This assignment compares the theoretical and empirical means and variances of the exponential distribution with lambda given as .2. The comparison requires an understanding and application of the Central Limit Theorom. Applying the CLT allows the comparison between the mean of sample averages and the expected mean, as well as the variance of the sample averages and the expected variance.
The r code below carries out the above procedure and the results and analysis are below the code.
mu<-1/.2
mns=NULL
for(i in 1:1000) mns=c(mns,mean(rexp(40,.2)))
vars<-var(mns)
x_bar<-mean(mns)
theor_ci<-mu+c(1,-1)*qnorm(.975)*(5/sqrt(40))
The theoretical mean-also known as the center-of the distribution described above is:
print(mu)
## [1] 5
The empirical mean of the distribution of sample means (based on a simulation of 1000 means of 40 expoentials) is:
print(x_bar)
## [1] 4.988352
t.test(mns,alternative="two.sided",m=5,conf.level=.95)
##
## One Sample t-test
##
## data: mns
## t = -0.4566, df = 999, p-value = 0.6481
## alternative hypothesis: true mean is not equal to 5
## 95 percent confidence interval:
## 4.938290 5.038414
## sample estimates:
## mean of x
## 4.988352
From the results above we fail to reject the null hypothesis that mu=5, that x_bar is not statistically different from mu, and x_bar is within the 95% confidence interval. Thus, we can conclude that mean of the sample averages of the exponential distribution is a consistent estimator of the population mean.
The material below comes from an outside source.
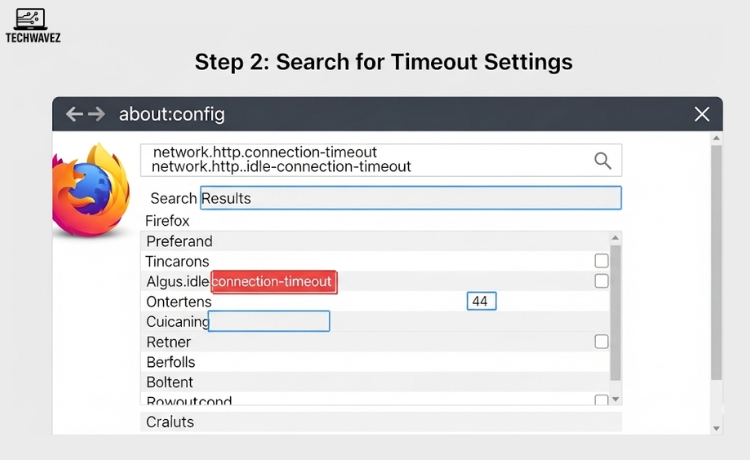Click the magnifier search icon
The image size is (750, 460).
pos(603,160)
The figure below shows a comparison between the empirical distribution of sample means and normal probability density functions given by the theoretical and empirical point estimates. The distribution of sample means is standardized.hist(mns,main="Comparison between Distribution \nof Sample Means and Normal Curves",xlab="Sample Means",ylab="Density",prob=T,ylim=c(0,.6))
curve(dnorm(x,mu,5/sqrt(40)),col="red",add=T)
curve(dnorm(x,mean(mns),sqrt(var(mns))),add=T,col="blue")
abline(v=5,col="red")
legend("topright",c("Sample Means","Normal","Empirical","E[x]"),col=c("black","red","blue","red"),lty=1)
A review of the figure above shows how closely the distributions based on theoretical and estimated parameters are to eachother.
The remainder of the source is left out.